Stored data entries

┄┄┄┄┄┄

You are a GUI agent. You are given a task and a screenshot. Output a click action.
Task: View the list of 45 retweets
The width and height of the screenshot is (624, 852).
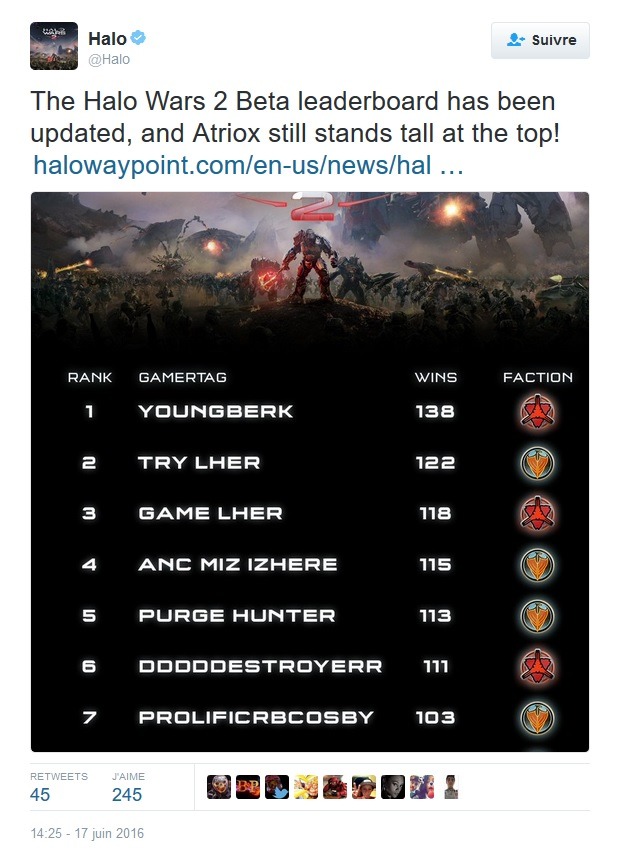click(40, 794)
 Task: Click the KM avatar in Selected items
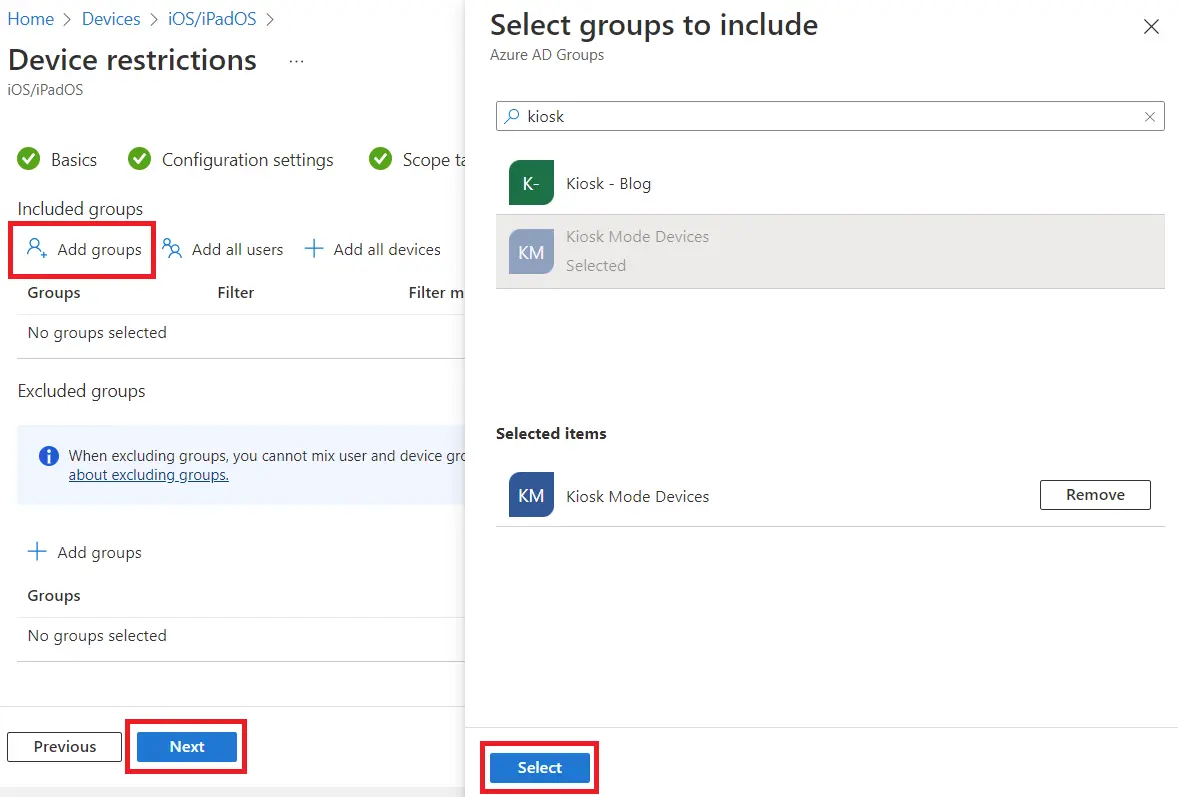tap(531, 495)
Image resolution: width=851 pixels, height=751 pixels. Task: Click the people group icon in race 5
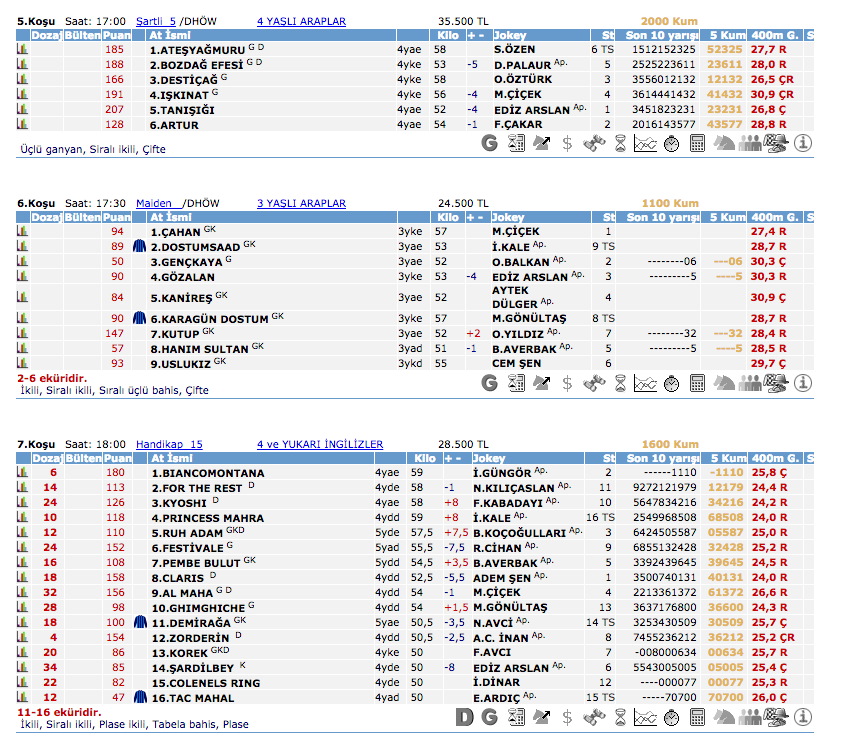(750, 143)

┄┄┄┄┄┄

Work item —
From the line containing "The width and" to the final line above, both included, transcribe every line exactly and leave all pictures out.

Answer space —
The width and height of the screenshot is (624, 852).
click(40, 794)
 Task: Click the KM avatar in Selected items
tap(531, 495)
Image resolution: width=851 pixels, height=751 pixels. Task: Click the people group icon in race 5
(750, 143)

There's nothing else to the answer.